A lot of TR readers have lamented the drive toward slimmer devices that sacrifice battery life to shave a few millimeters. As it turns out, they're not alone. According to a poll conducted by HuffPost and YouGov, the vast majority of Americans would take a thicker handset with longer battery life over a thinner one with a shorter run time.
The initial survey covered 1000 American adults, only 56% of whom actually have a smartphone. Among that subset, 73% would choose a beefier device with a bigger battery. And 93% of respondents in a separate poll currently running on HuffPost's site would make the same choice. The sample size and scope for the online poll aren't provided, but the overall sentiment seems pretty clear.
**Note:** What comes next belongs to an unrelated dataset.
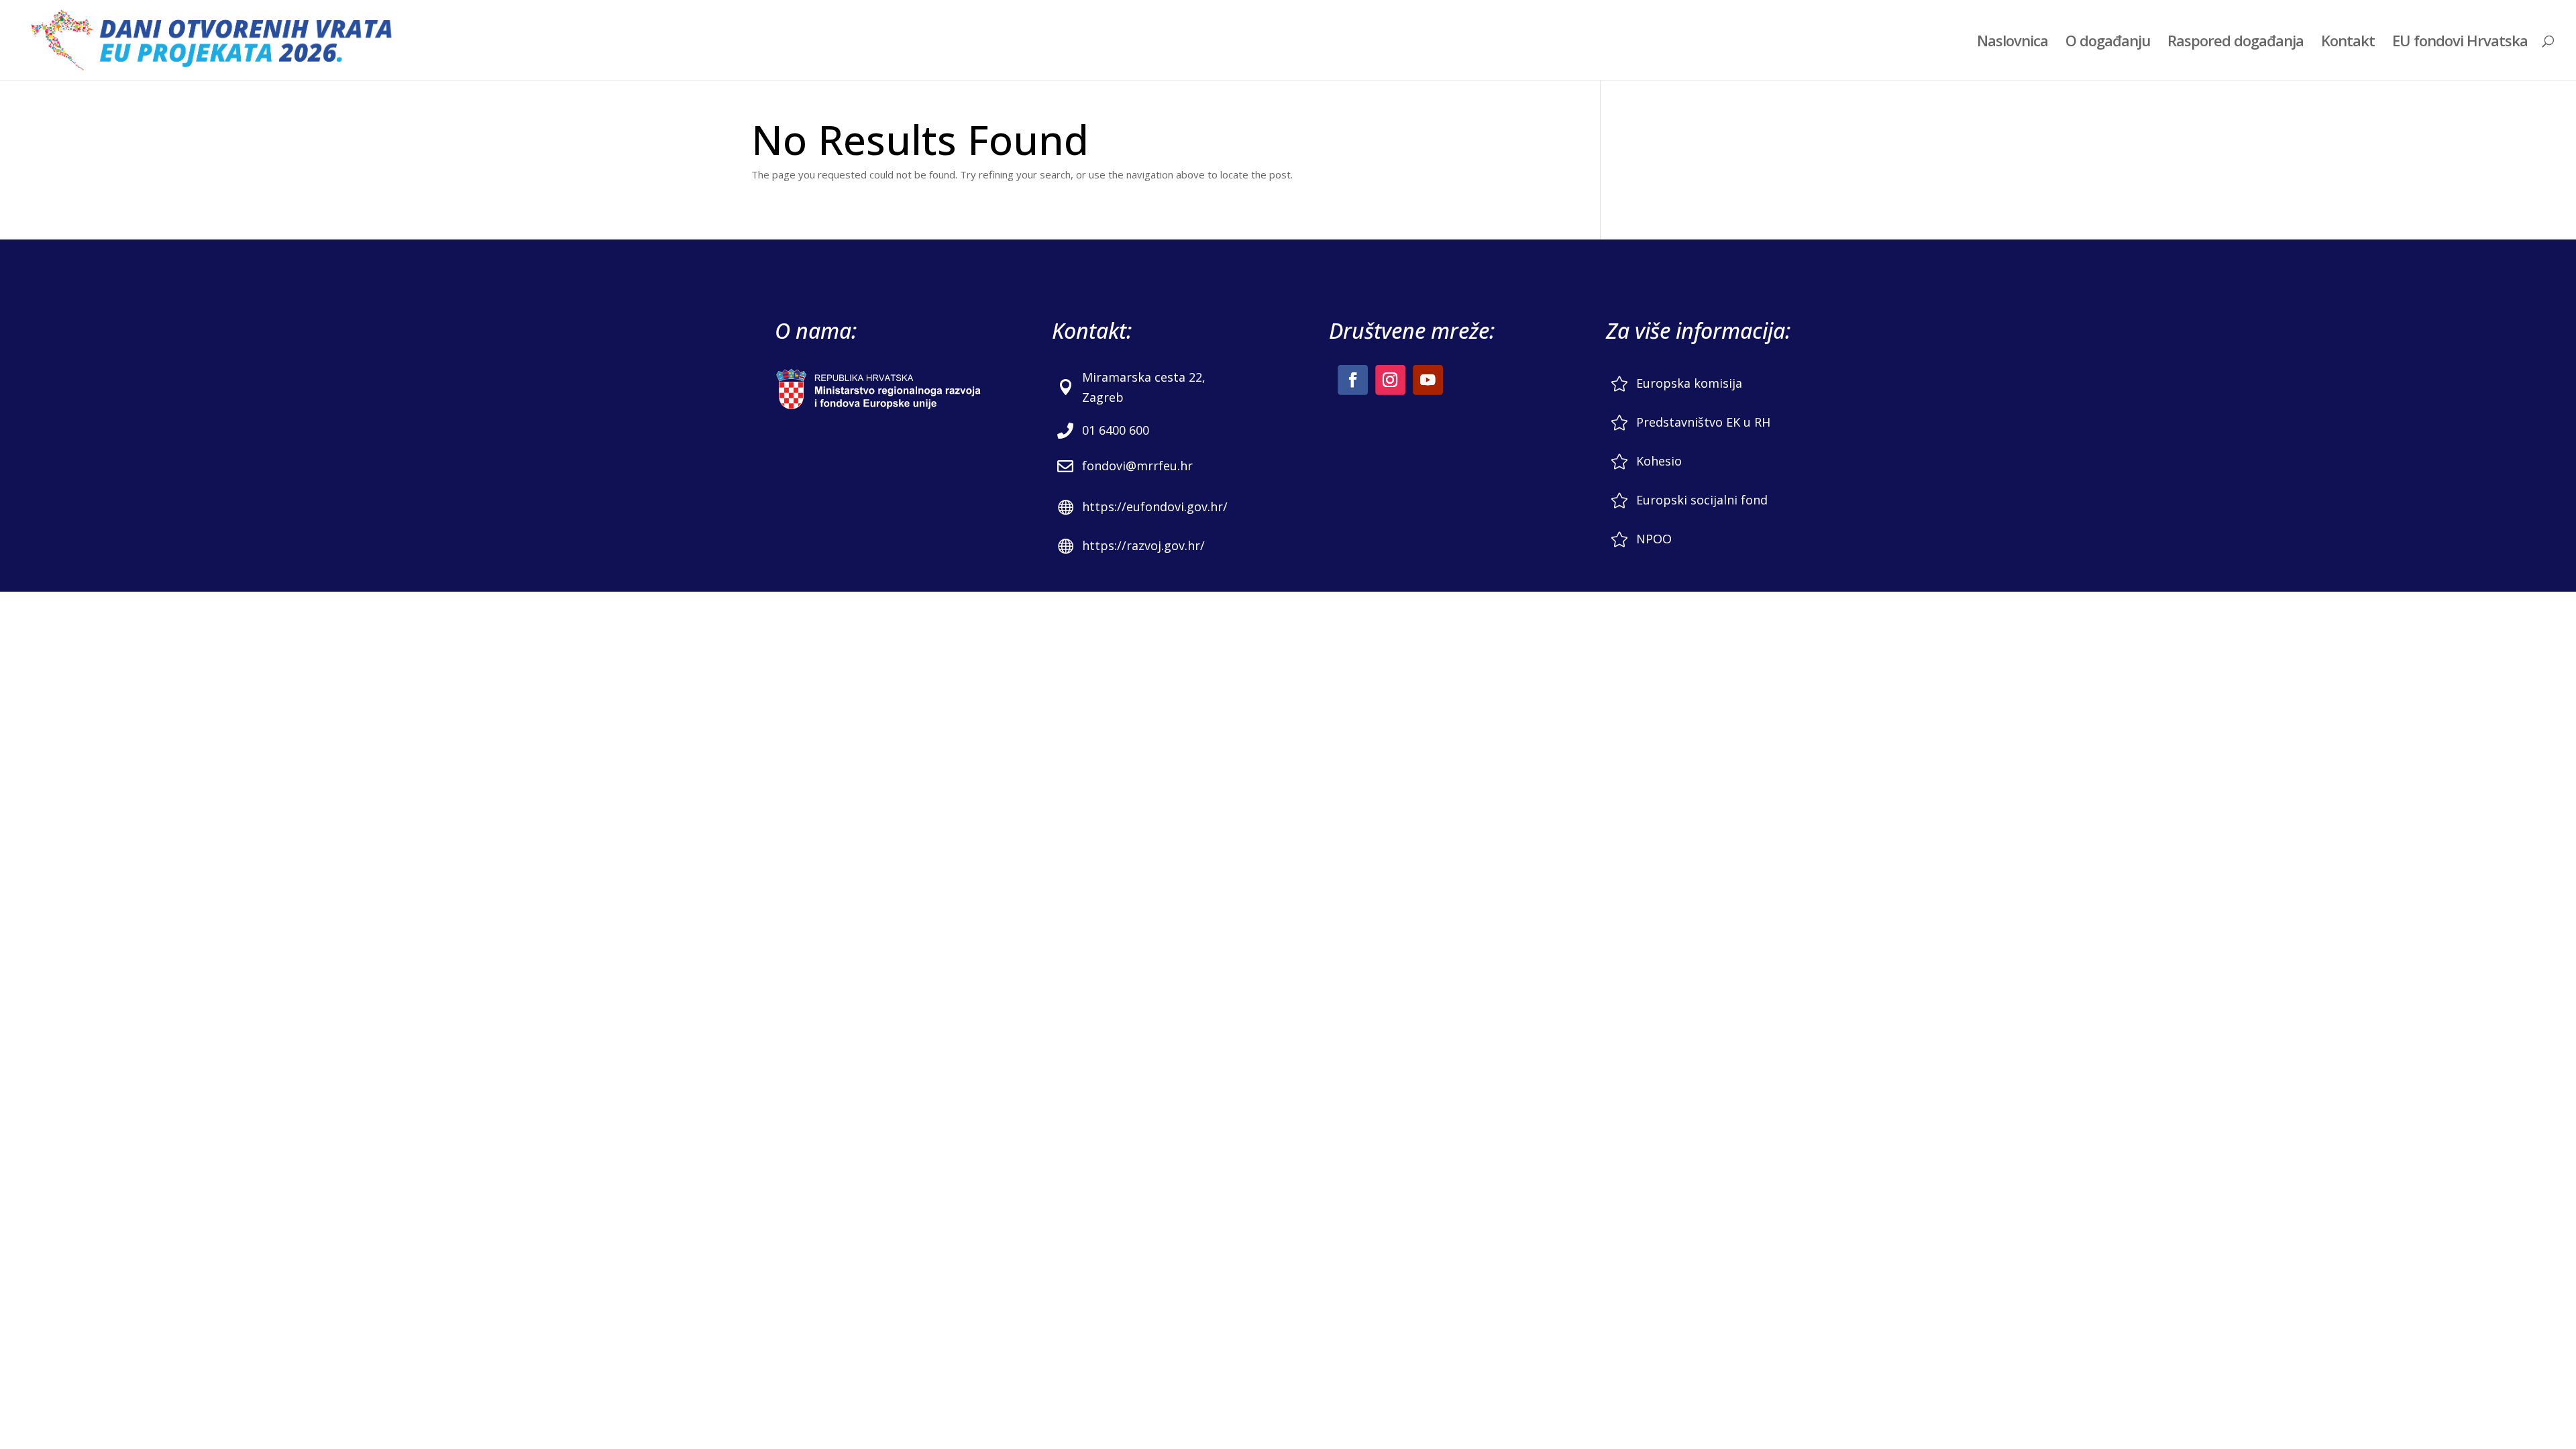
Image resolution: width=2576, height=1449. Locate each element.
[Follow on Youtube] (1428, 380)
Don't expect thicker iPhones anytime soon, though. In an interview with Financial Times, Apple design guru Jony Ive said larger devices with bigger batteries would be less "compelling." Here's the relevant snippet, which stems from a discussion of the Apple Watch:
This seriousness begins with the design of the products. “Even now, when the design of the Apple Watch is incredibly mature and has gone through thousands and thousands of hours of evaluation and testing, we’re still working and improving. You are trying to keep everything fluid for as long as possible because everything is so interconnected. The best products are those where you have optimised each attribute while being very conscious of other parts of the product’s performance.” (Talking of performance, when the issue of the frequent need to recharge the iPhone is raised, he answers that it’s because it’s so light and thin that we use it so much and therefore deplete the battery. With a bigger battery it would be heavier, more cumbersome, less “compelling”.)
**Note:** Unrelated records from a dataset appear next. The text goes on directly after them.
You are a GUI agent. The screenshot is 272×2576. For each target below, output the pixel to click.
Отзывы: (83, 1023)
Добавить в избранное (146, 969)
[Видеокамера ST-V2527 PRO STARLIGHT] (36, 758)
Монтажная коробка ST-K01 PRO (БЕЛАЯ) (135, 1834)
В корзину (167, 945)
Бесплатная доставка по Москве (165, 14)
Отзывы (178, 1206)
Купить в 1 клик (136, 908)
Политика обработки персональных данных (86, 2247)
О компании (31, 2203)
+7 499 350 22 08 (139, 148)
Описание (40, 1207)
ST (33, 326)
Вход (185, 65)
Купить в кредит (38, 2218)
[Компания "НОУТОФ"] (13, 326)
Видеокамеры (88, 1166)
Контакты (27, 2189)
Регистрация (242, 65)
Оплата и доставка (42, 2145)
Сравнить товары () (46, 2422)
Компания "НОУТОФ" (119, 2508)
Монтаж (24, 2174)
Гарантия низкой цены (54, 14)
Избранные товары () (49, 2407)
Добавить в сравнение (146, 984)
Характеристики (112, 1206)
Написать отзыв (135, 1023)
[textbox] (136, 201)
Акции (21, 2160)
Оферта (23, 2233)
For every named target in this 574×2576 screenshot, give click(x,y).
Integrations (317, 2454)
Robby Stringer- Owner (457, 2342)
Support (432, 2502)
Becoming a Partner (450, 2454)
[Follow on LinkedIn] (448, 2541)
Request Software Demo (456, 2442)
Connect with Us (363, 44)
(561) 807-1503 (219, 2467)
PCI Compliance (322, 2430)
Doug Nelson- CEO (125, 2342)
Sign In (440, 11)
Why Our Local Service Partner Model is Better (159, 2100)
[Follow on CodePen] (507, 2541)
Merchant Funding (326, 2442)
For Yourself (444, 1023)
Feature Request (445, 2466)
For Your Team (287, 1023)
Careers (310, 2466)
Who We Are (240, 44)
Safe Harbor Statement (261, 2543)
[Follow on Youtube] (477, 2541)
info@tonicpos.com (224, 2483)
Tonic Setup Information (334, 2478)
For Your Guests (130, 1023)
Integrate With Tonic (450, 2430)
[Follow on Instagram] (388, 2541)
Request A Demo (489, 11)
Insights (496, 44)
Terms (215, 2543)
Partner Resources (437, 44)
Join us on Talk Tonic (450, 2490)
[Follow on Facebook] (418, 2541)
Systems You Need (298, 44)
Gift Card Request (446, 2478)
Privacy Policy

You know what would be really compelling? A smartphone capable of making it through a full day of constant, heavy use. That would be practically magical.
Apple isn't the only offender, of course. All the major smartphone makers seem to be past the point of diminishing returns on the dieting front, in part because they tend to follow Cupertino's lead. Let's hope they start paying attention to the public's apparent preferences, instead.